**This article was first published on Positivity in Pain**
As a young(ish) person with a chronic, disabling and at one point potentially life threatening illness, I’ve often felt hard done by or cheated. You grow up with this idea of what normal is. It involves school, college, a career, getting married, kids, going on holiday/vacation, having a few hobbies, yadda yadda. It doesn’t involve your life imploding from a life limiting disease in your teens or twenties. But to really live well with illness, I think it’s helpful to be able to see things from multiple angles which includes seeing the good in being young and sick. So here are some wild generalisations backed up with very little science on why I think being young and sick has it’s advantage points.
1. Coping with Change
Young people (might) cope with change better than older people. And there’s no bigger change than going from being well, to being unwell. Especially if it means having to change direction in your career or losing it altogether, losing major hobbies and probably losing a few friends too. According to the Holmes and Rahe Stress Scale, personal illness is in the top 10 stressful life events that ironically contribute to illness. Other items up there at the top are marriage breakdowns, losing your job and a change in financial status, all of which are common in those who become severely chronically ill. But it’s quite normal for people in their twenties to go through a lot of changes, starting a new career, moving home, different partners or getting married, having kids. The 20s are a time of flux anyway, even without chronic illness, so perhaps we’re just better equipped to deal with it?
2. Symptoms get taken seriously
When I got severely sick I was 27. I had over 50 symptoms and a lot of them resembled dementia. I was convinced that if I had been over 60 they would’ve said it was normal old age and the beginnings of dementia, hard luck, no more investigations. But because I was in my twenties, bedridden and forgetting how to turn taps on, this rung alarm bells and doctors took my illness more seriously. I had doctors get huge textbooks out in front of me trying to get to the bottom of it all. In the end they couldn’t figure it out but I did it myself with the help of the internet. I also learned a lot about doctors appointments from my own research, and from reading about other’s experiences.
I probably wouldn’t have been able to find out what was wrong without me without my internet skillz – and then found how to get tested and doctor who could help. Skillz. That’s what young people say, right? Oh dear. I’m hitting 30 and clearly losing my grasp on youth. Sick Yo. Wicked. Soon I’ll be doing ‘dad-dancing’ and starting sentences with ‘In my day….’ e.g IN MY DAY the internet wasn’t around, I remember having to go to the library to find out the answers to my banal questions like why do guinea pigs have whiskers. I would’ve had no chance of coming across my supposedly rare, complex and controversial set of infectious diseases. (Spoiler: I have Lyme disease, Babesiosis and a bunch of others.)

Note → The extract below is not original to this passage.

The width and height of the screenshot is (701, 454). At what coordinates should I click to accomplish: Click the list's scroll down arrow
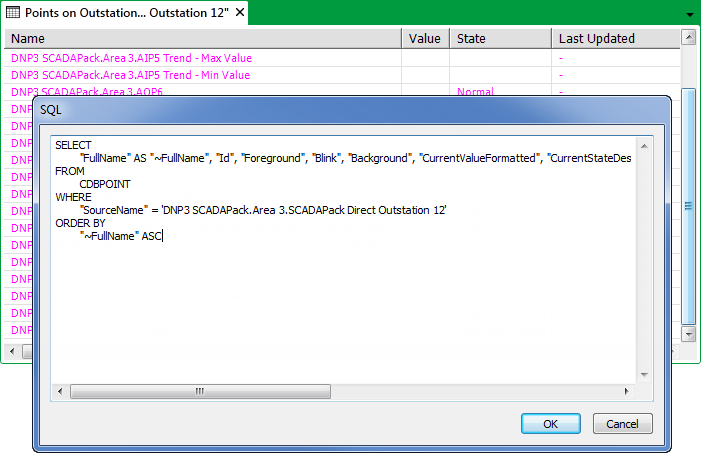tap(688, 334)
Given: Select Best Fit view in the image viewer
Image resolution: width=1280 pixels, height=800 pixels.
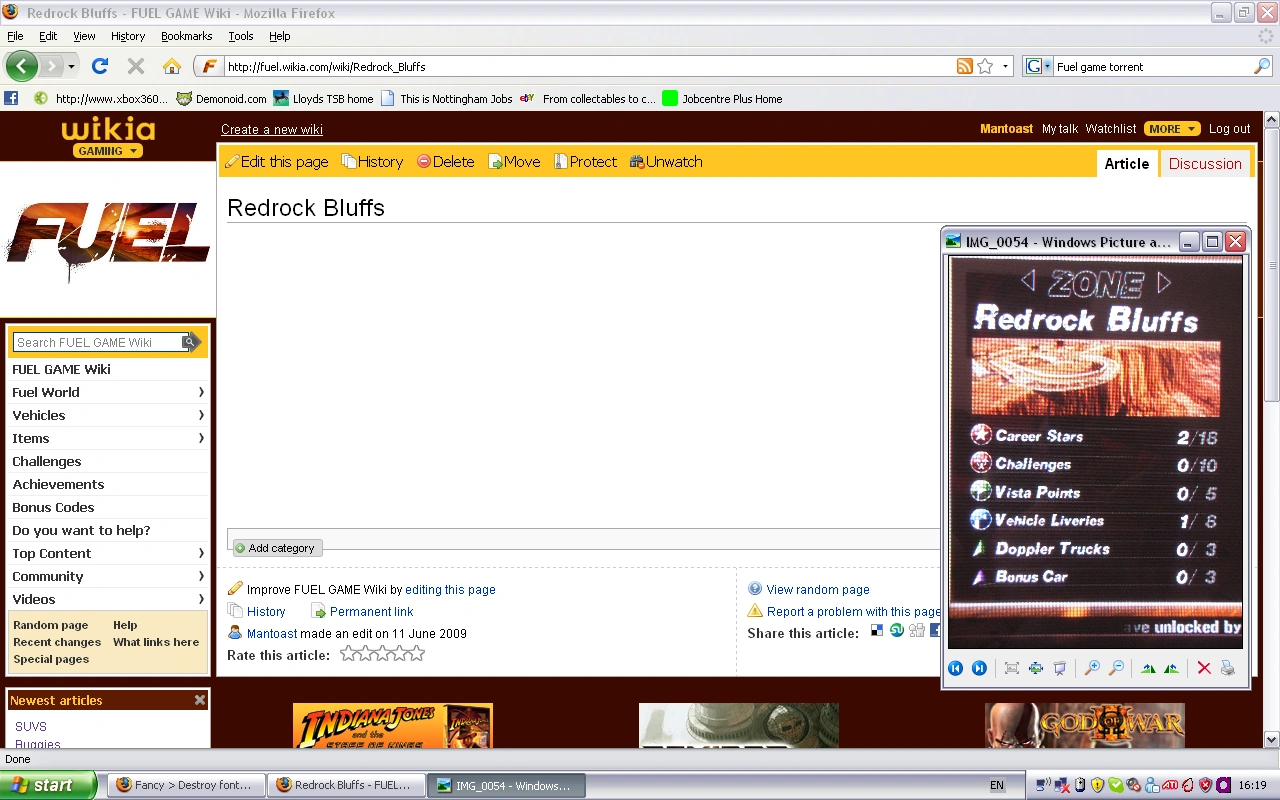Looking at the screenshot, I should (x=1012, y=668).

We’re lucky to be living in an age where we can connect with people across the world from our homes and get something resembling social interaction without even getting out of our PJs. Young people are (probably, generally, maybe) better with technology and so we can fully utilise everything the internet has to offer. The fact that we tend to just use it for selfies and videos of funny cats is irrelevant. 😉
From patient support forums, symptom checkers, ordering medication online, researching conditions and potential doctors, the internet has it all. You can start a business online, do educational courses,
stalk your exes make new friends. The world and technology is constantly changing and you’re in the perfect position to take full advantage of it, you have the time, you have the skills, the internet is your oyster! Unless you have an oyster allergy, in which case it can be your seafood of choice.
I banged on about the joys of the internet more fully in another post here.
4. Appreciation earlier
The thing about being incredibly sick is that it tends to change your perspective on life. You suddenly realise what’s really important, what matters and who your real friends are. Once you learn to appreciate what you have you become a much happier person and you can get so much more out of life. If you have these realisations sooner rather than later, you’ve got the rest of your life to be this new and improved person. You’re learning important life lessons that most people don’t learn until much later and that’s invaluable. Just imagine, you can have the wisdom of older people, but still have the vocabulary and coolness of a younger person! Full of win! (I totally got that one right, didn’t I?)